How Do We Know that What Hersh Was Told Was True? (PCR)

If national security advisers gave Trump such excellent information about the alleged sarin gas attack, completely disproving any such attack, why was he given such bad advice about shooting down a Syrian war plane, or was it done outside of channels? The effect of the shootdown is to raise the chance of a confrontation with Russia, because Russia’s response apparently has been to declare a no-fly zone over the area of Russian and Syrian operations. How do we know that what Hersh was told was true? What if Trump was encouraged to order the Tomahawk strike as a way of interjecting the US directly into the conflict? Both the US and Israel have powerful reasons for wanting to overthrow Assad. However, ISIS, sent to do the job, has been defeated by Russia and Syria. Unless Washington can somehow get directly involved, the war is over.

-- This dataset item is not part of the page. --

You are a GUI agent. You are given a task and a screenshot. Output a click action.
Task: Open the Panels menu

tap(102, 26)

The story Hersh was given also serves to damn Trump while absolving the intelligence services. Trump takes the hit for injecting the US directly into the conflict. Hersh’s story reads well, but it easily could be a false story planted on him. I am not saying that the story is false, but unless we learn more, it could be. What we do know is that the story given to Hersh by national security officials is inconsistent with the June 26 White House announcement that the US has “identified potential preparations for another chemical attack by the Assad regime.” The White House does not have the capability to conduct its own foreign intelligence gathering. The White House is informed by the national security and intelligence agencies. In the story given to Hersh, these officials are emphatic that not only were chemical weapons removed from Syria, but also that Assad would not use them or be permitted by the Russians to use them even if he had them.

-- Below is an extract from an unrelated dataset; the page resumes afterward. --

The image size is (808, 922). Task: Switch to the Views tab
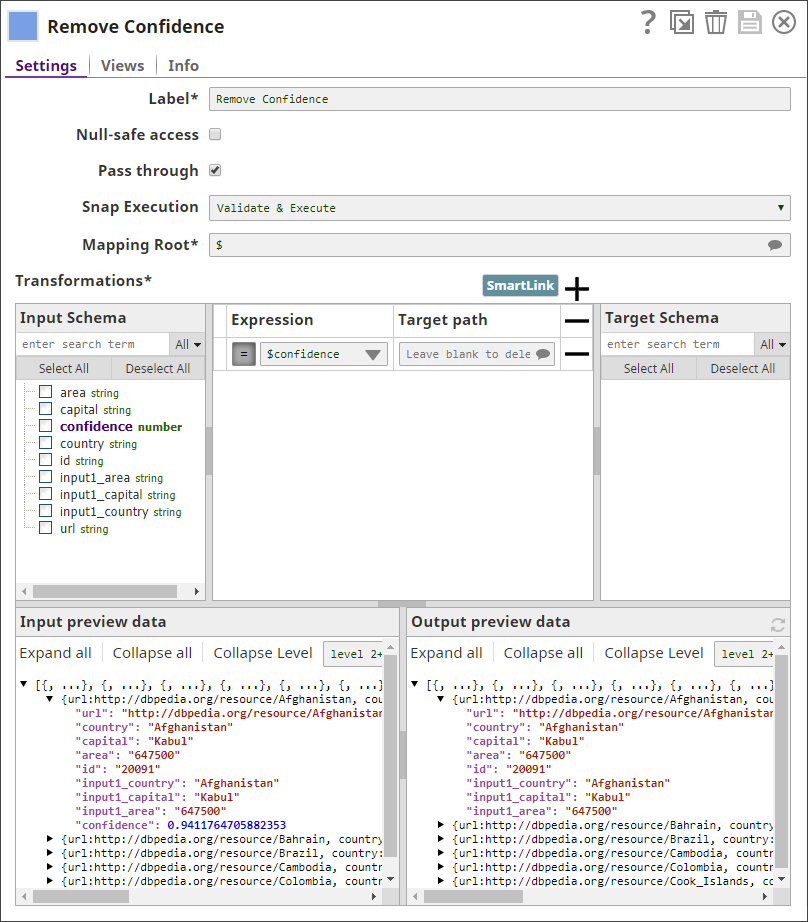[x=122, y=65]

Moreover, Hersh reports that he was told that Russia fully informed the US of the Syrian attack on ISIS in advance. The weapon was a guided bomb that Russia had supplied to Syria. Therefore, it could not have been a chemical weapon. As US national security officials made it clear to Hersh that they do not believe Syria did or would use any chemical weapons, what is the source for the White House’s announcement that preparations for another chemical attack by the Assad regime have been identified? Who lined up UN ambassador Nikki Haley and the UK Defence Minister Michael Fallon to be ready with statements in support of the White House announcement? Haley says: “Any further attacks done to the people of Syria will be blamed on Assad, but also on Russia & Iran who support him killing his own people.” Fallon says: “we will support” future US action in response to the use of chemical weapons in Syria.

How clear does an orchestration have to be before people are capable of recognizing the orchestration?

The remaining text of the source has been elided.